I'd wager that any tie goes to the White House. One hardly needs a law degree to understand that in a controversy over detainee treatment between the executive and legislative branches, the trump will go to the guy who's holding the unnamed detainees in secret prisons.

That brings us to a second stunning aspect of the so-called compromise: Not only do our elected officials have no idea what deal they've just struck, but they also have no idea what they were even bargaining about. In his Face the Nation interview, McCain revealed that he was in fact quite clueless as to what these "alternative interrogation measures"—the ones the president insists the CIA must use—actually include. "It's hard for me to get into these techniques," McCain said. "First of all, I'm not privy to them, but I only know what I've seen in public reporting."

Asked whether he had "access to more information about this than any of us because you've been in the negotiations," the senator was not reassuring. He knows "only what the president talked about in his speech." To clarify: McCain, the Geneva Conventions' great defender, is signing off on interrogation limits he knows nothing about. And so, it appears, will the most of the rest of Congress.

But that's not all. Congress doesn't want to know what it's bargaining away this week. In the Boston Globe this weekend, Rick Klein revealed that only  "10 percent of the members of Congress have been told which interrogation techniques have been used in the past, and none of them know which ones would be permissible under proposed changes to the War Crimes Act." More troubling still, this congressional ignorance seems to be by choice. Klein quotes Sen. Jeff Sessions, the Alabama Republican, as saying, "I don't know what the CIA has been doing, nor should I know." Evidently, "widely distributing such information could result in leaks."

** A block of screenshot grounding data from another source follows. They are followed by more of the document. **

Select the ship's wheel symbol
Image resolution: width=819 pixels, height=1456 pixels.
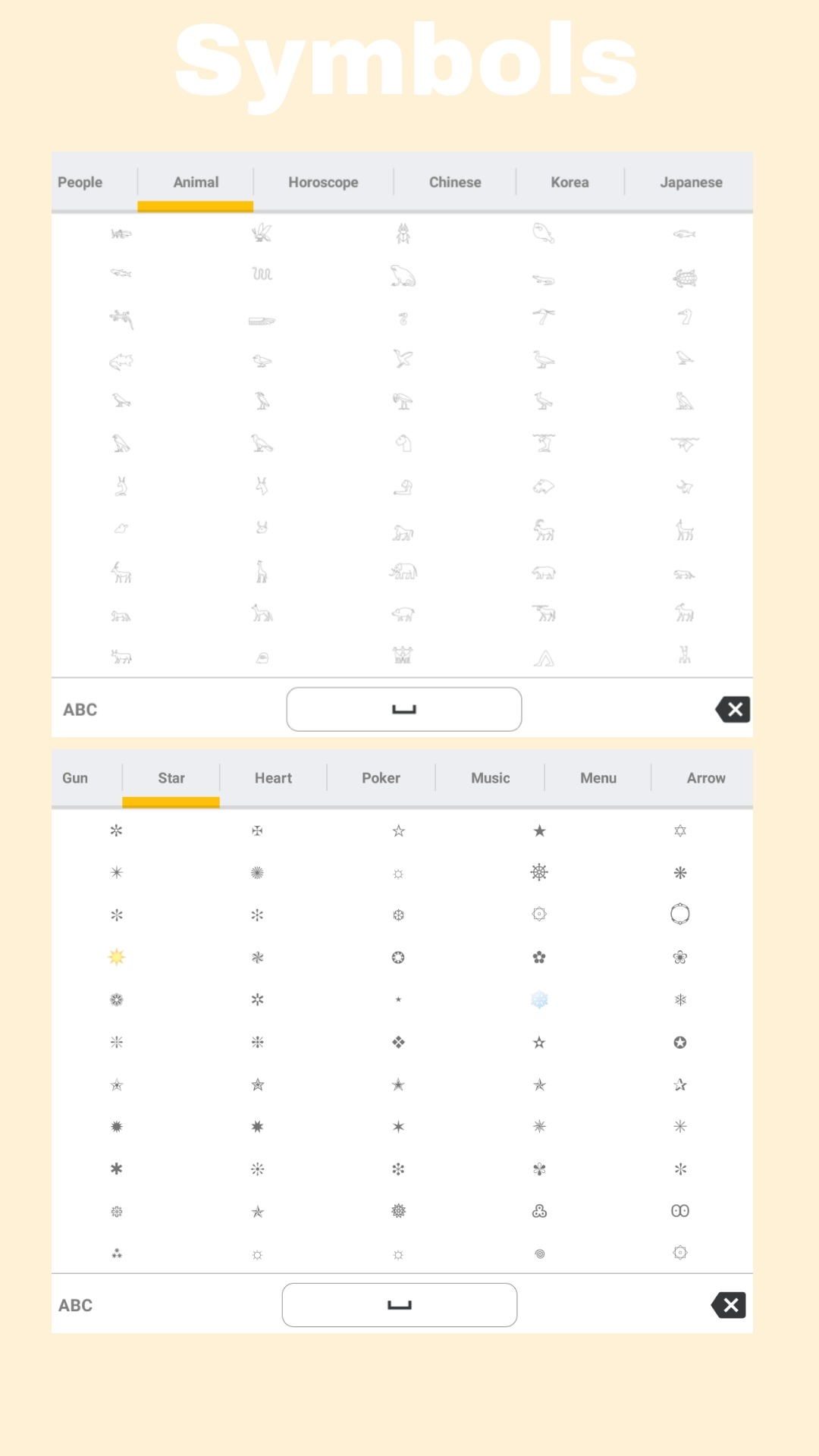pyautogui.click(x=539, y=872)
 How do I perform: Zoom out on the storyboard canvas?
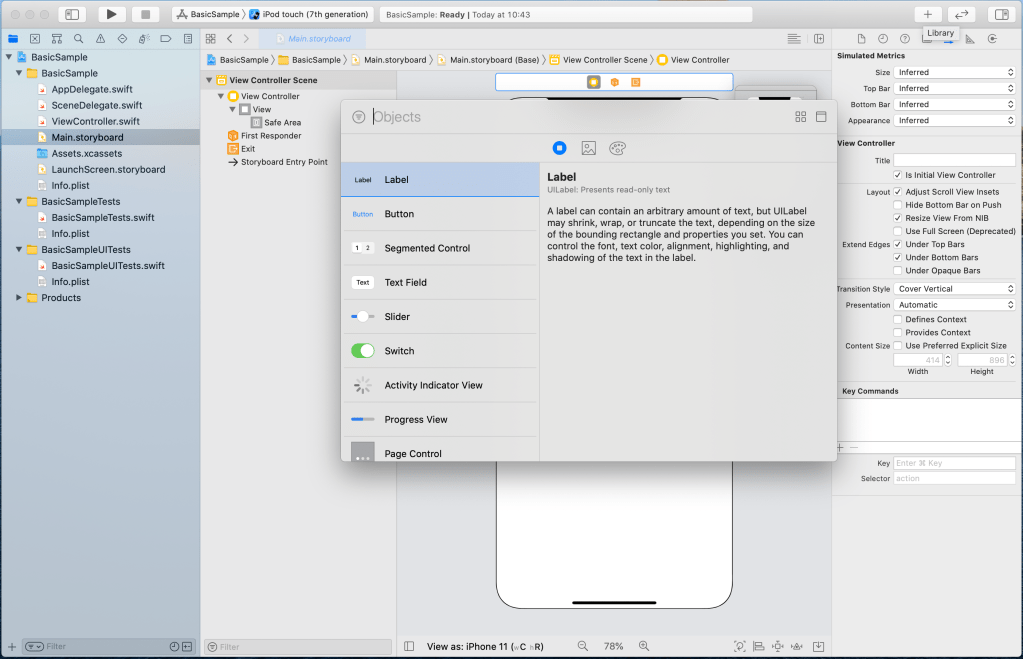(x=581, y=646)
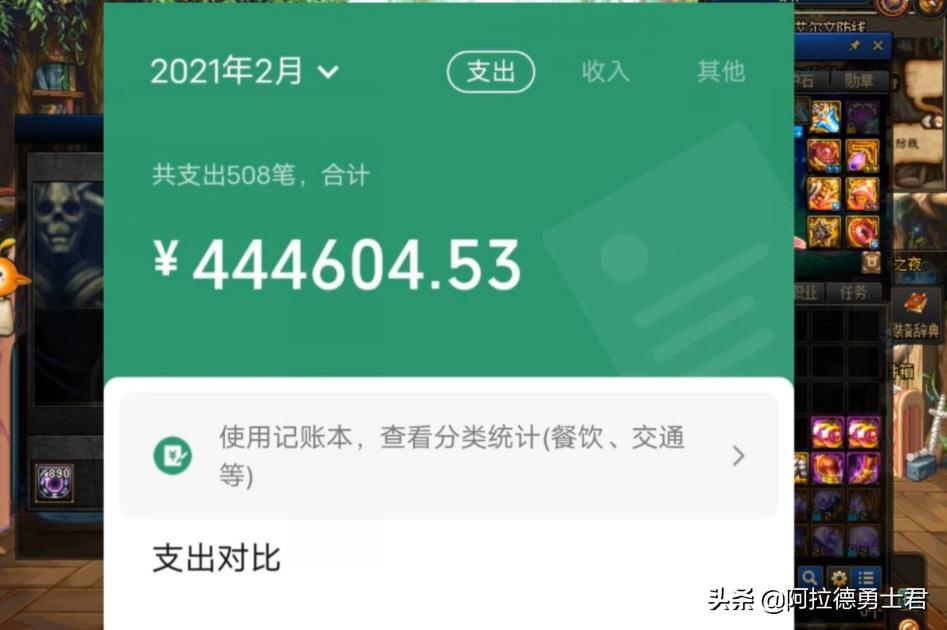Open the 2021年2月 month dropdown
The image size is (947, 630).
[x=244, y=71]
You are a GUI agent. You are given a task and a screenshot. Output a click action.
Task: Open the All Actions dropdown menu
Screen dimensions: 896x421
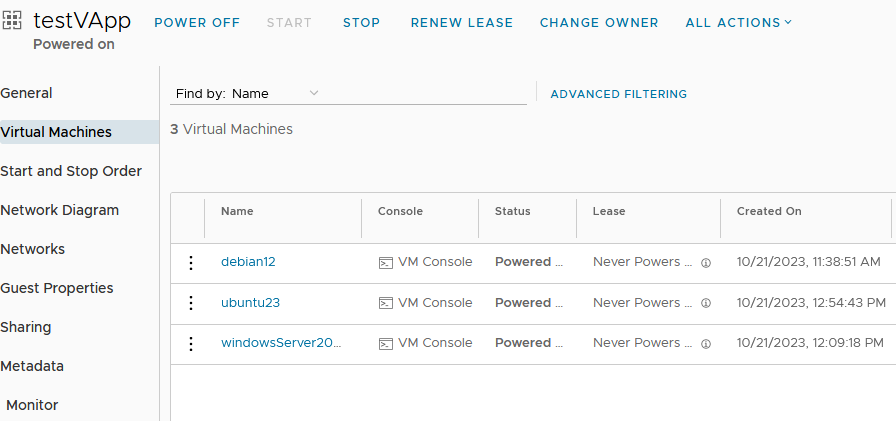(x=738, y=23)
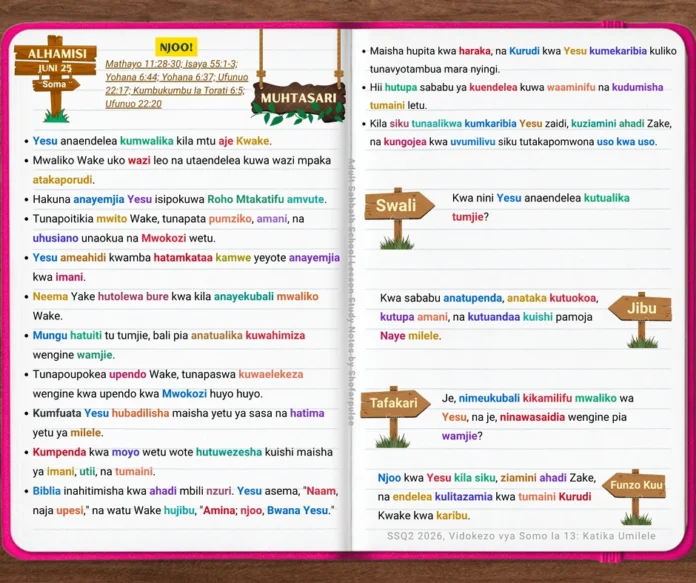Click the bullet starting with Maisha hupita

[x=519, y=60]
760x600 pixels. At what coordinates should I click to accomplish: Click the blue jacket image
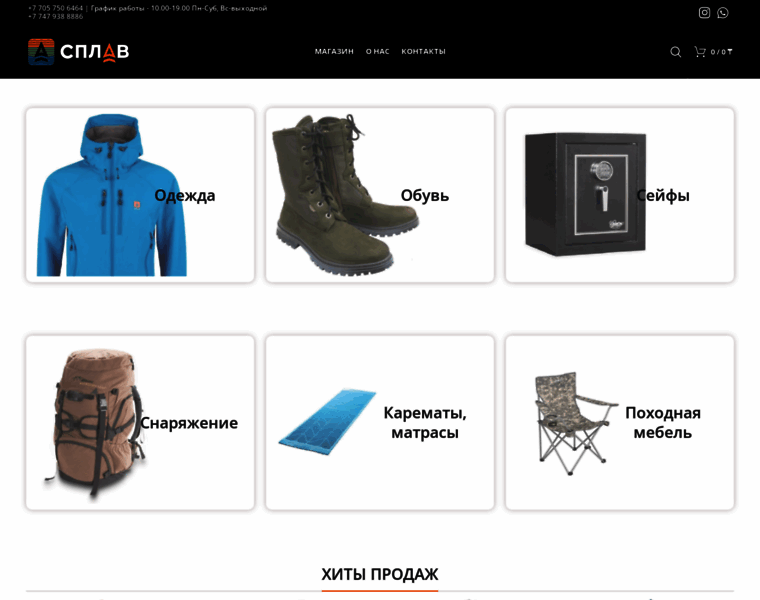[x=111, y=195]
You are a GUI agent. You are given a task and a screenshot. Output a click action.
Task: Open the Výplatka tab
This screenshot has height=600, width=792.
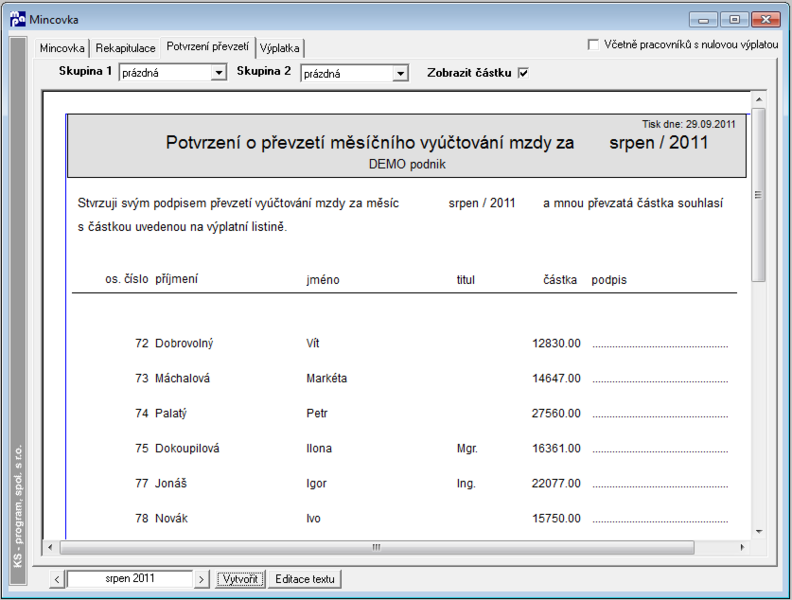[x=279, y=48]
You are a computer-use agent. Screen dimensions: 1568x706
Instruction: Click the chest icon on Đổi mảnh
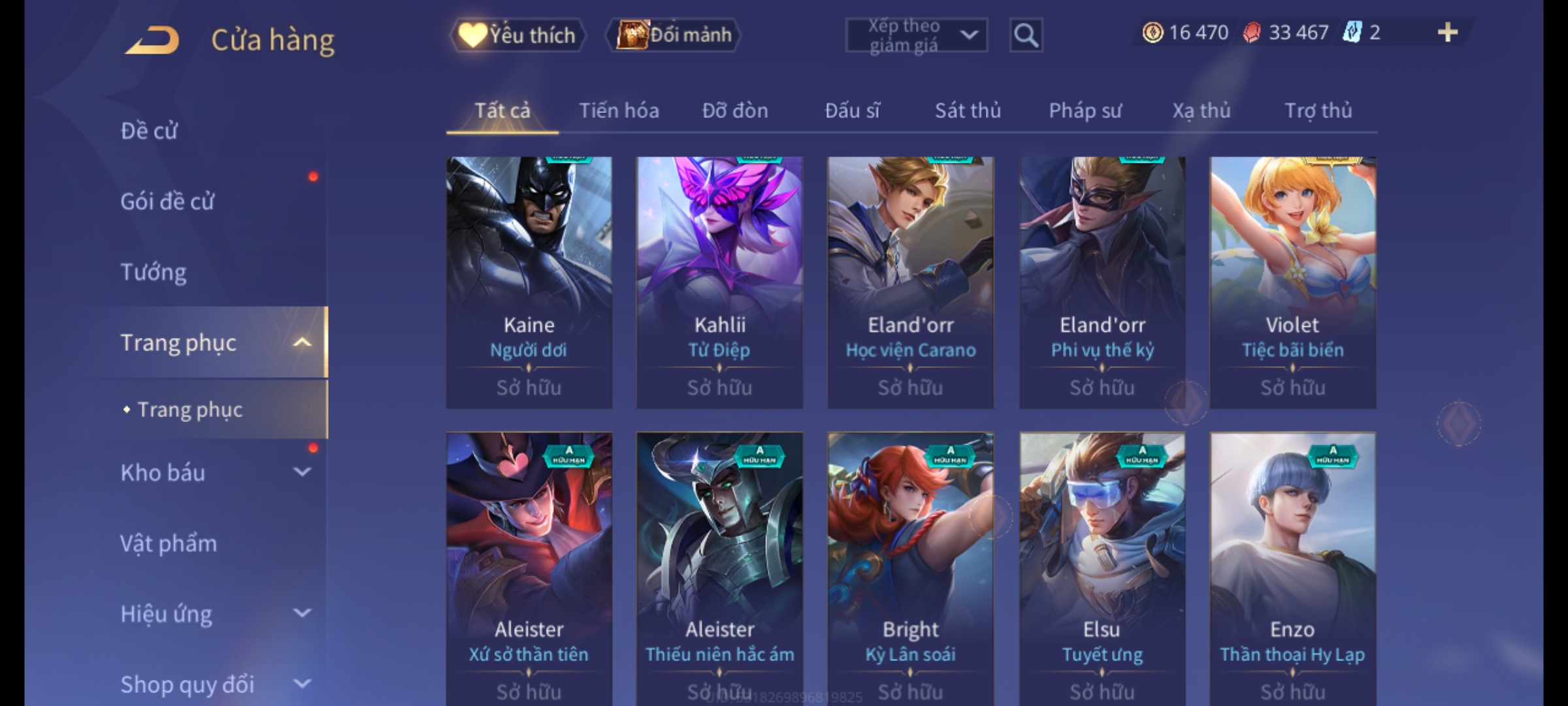pyautogui.click(x=632, y=35)
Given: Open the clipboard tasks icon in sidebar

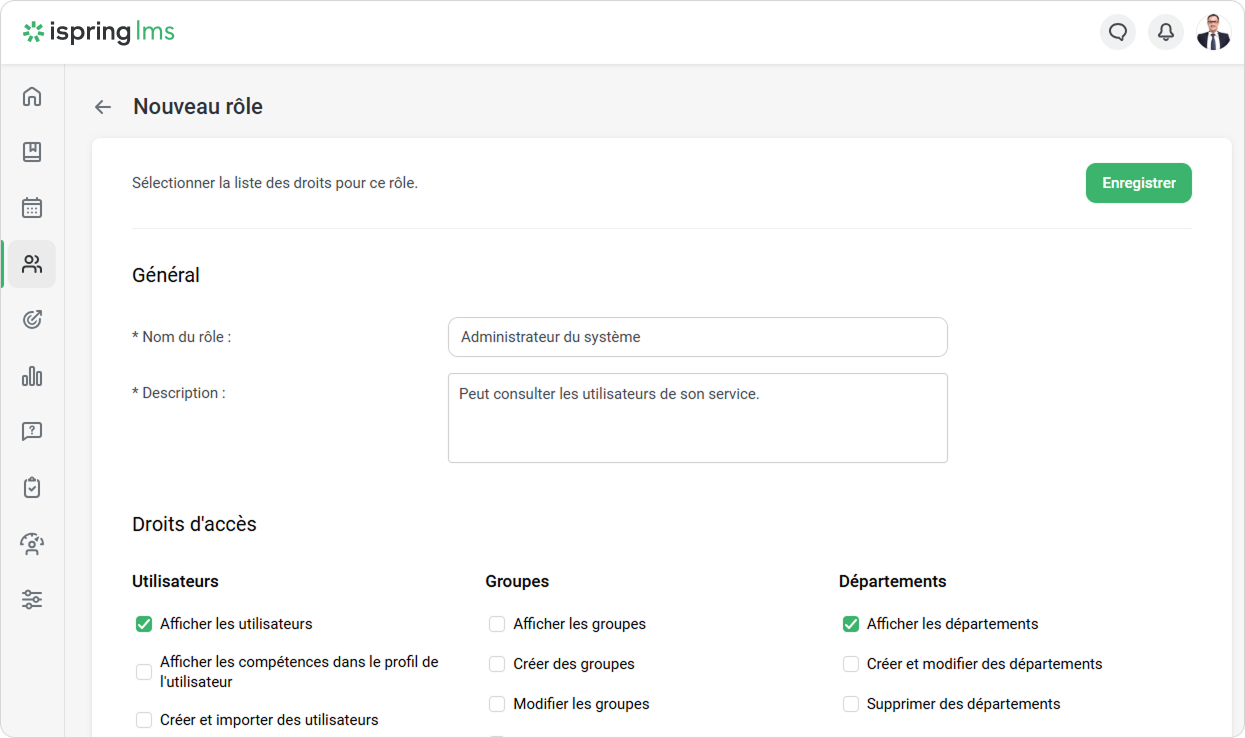Looking at the screenshot, I should tap(32, 488).
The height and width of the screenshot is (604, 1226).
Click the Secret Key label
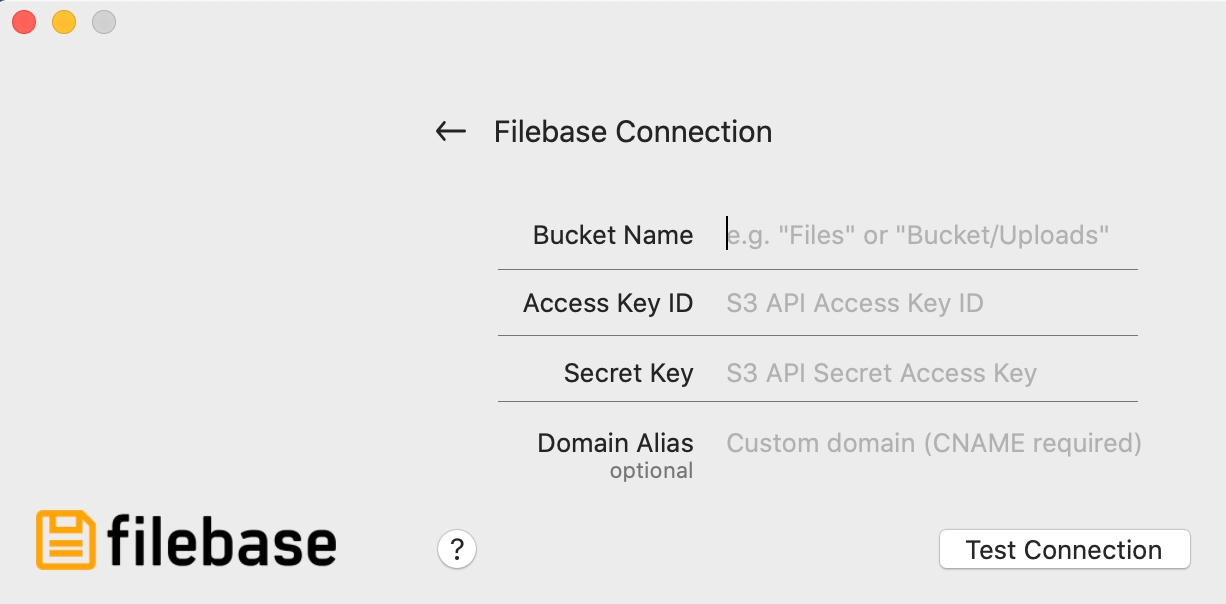pos(628,373)
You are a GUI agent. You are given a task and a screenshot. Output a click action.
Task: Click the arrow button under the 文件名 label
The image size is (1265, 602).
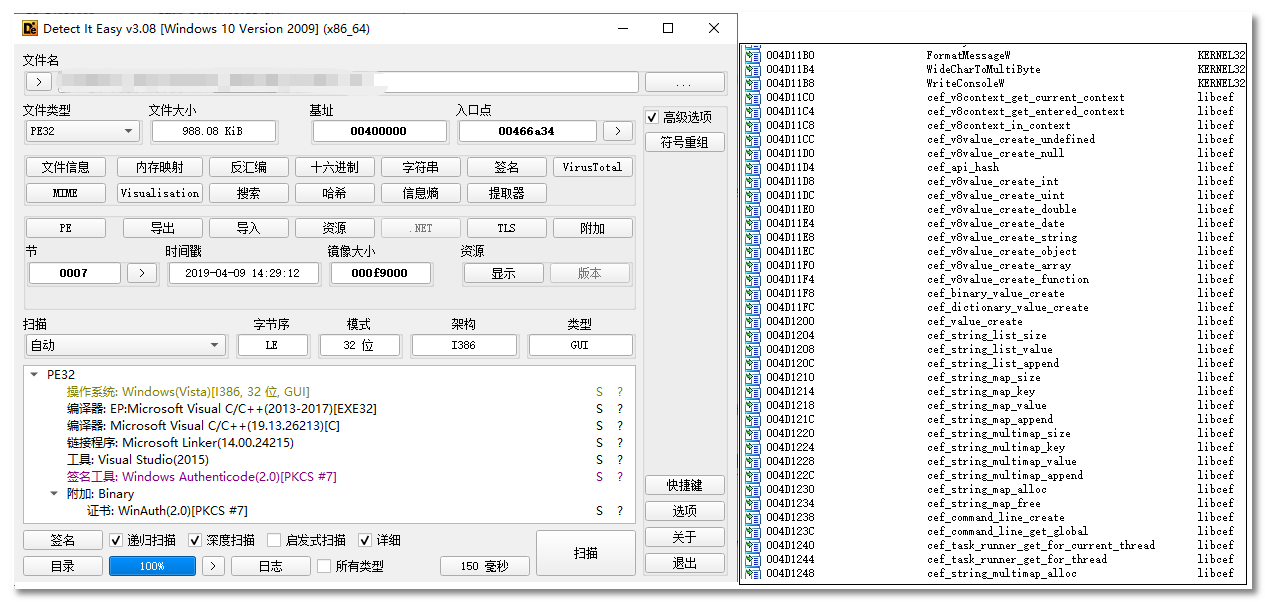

We've reached a defining moment in our democracy when our elected officials are celebrating their own blind ignorance as a means of keeping the rest of us blindly ignorant as well.

Over at the National Review Online they exult  that the CIA torture program isn't just the president's project anymore. "Now it is just as much the program of Congress and of John McCain." Not quite right. Now it's the president's program that John McCain chooses not to know about.

And just to be completely certain, Congress is taking the courts down with it. No serious reader of the detainee-compromise bill can dispute that the whole point here is to sideline the courts. This bill immunizes some forms of detainee abuse and ignores others. It strips courts of habeas-corpus jurisdiction and denies so-called unlawful enemy combatants (a term that sweeps in citizens and noncitizens, Swiss grandmothers and Don Rumsfeld's neighbor if-that-bastard-doesn't-trim-his-hedge) the right to assert Geneva Convention claims in courts. Many detainees may never stand trial on the most basic question of whether they have done anything wrong. And courts will apparently now be powerless to do anything about any of this.

For the five years since 9/11, we have been in the dark in this country. This president has held detainees in secret prisons and had them secretly tortured using secret legal justifications. Those held in secret at Guantanamo Bay include innocent men, as do those who have been secretly shipped off to foreign countries and brutally tortured there. That was a shame on this president.

But passage of the new detainee legislation will be a different sort of watershed. Now we are affirmatively asking to be left in the dark. Instead of torture we were unaware of, we are sanctioning torture we'll never hear about. Instead of detainees we didn't care about, we are authorizing detentions we'll never know about. Instead of being misled by the president, we will be blind and powerless by our own choice. And that is a shame on us all.